La otra palanca es el ejemplo del líder. Las investigaciones de Edmondson y de consultoras como VitalSmarts muestran que la franqueza no se ordena, se modela. Cuando un fundador admite su propia incertidumbre, pregunta “¿qué me estoy perdiendo?” y reconoce públicamente a quien levantó la bandera roja, recalcula el coste-beneficio que cada colaborador hace en su cabeza. La señal es clara: aquí no se castiga la verdad.

Lo que la investigación confirma: por qué ignorar el silencio te cuesta dinero y talento

En el ecosistema español de startups, donde el burn rate aprieta, la claridad de las decisiones marca la diferencia entre un runway de dieciocho meses o una caída a doce. Fundadores que han pasado por aceleradoras como Y Combinator o Lanzadera saben que la cultura del equipo se examina con la misma lupa que los unit economics. Si un equipo no es capaz de admitir que una campaña de captación ha pinchado o que una funcionalidad clave no convierte, el plan de negocio se convierte en ficción.

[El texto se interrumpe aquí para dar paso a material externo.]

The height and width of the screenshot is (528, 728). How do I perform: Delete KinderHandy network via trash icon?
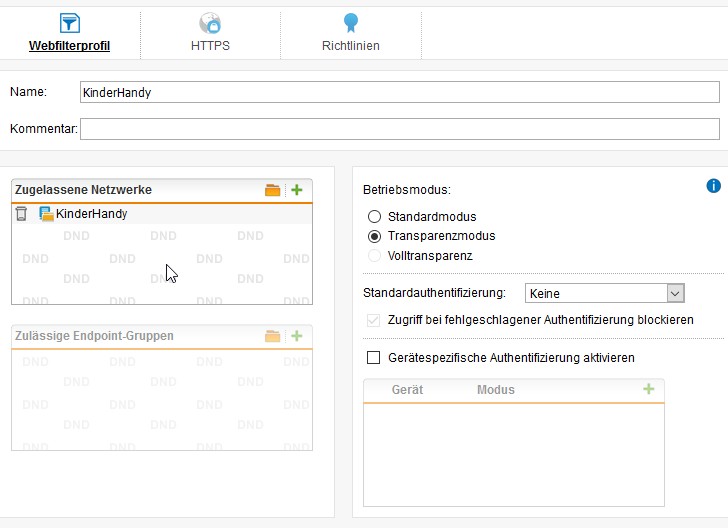(21, 214)
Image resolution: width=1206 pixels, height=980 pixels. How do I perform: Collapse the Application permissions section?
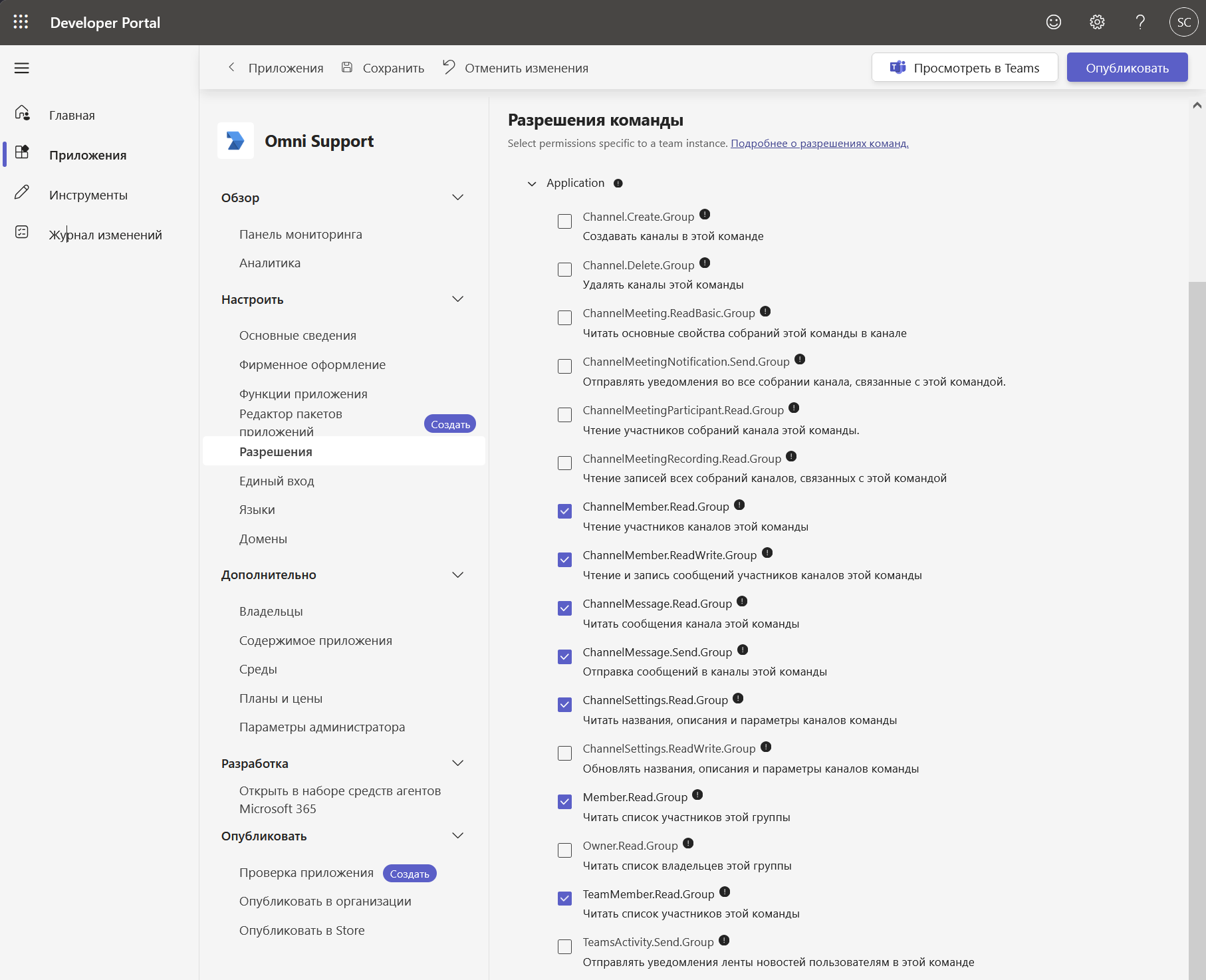pos(532,184)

Un estudio que recoge Fast Company tras analizar decenas de miles de respuestas halló que la comunicación sincera era el predictor de rendimiento más fuerte que se podía medir. En otras palabras, la seguridad psicológica no es un lujo de multinacionales: es la infraestructura invisible que sostiene una cultura de alto rendimiento. Invertir en ella no cuesta dinero, sino valentía.

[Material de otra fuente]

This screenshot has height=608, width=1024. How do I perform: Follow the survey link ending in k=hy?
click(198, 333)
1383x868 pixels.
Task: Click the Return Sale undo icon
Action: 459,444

🚀 Hoja de Ruta para Emprender

  • Instaura el premortem: Antes de comprometer capital o cerrar un sprint, simula el fracaso y escribe sus causas. Rompe la inercia del consenso falso.
  • Sé el primero en mostrarte vulnerable: Pregunta “¿qué nos falta considerar?” en cada reunión. Reconoce en público a quien discrepe con datos.
  • Persigue las conversaciones de pasillo: Si detectas que las decisiones se rebaten en privado, lleva ese debate a la sala principal.
  • Mide la seguridad con una pregunta: Incluye en tus retrospectivas: “¿En la última semana alguien ha sentido que no podía decir la verdad?” y actúa sobre las respuestas.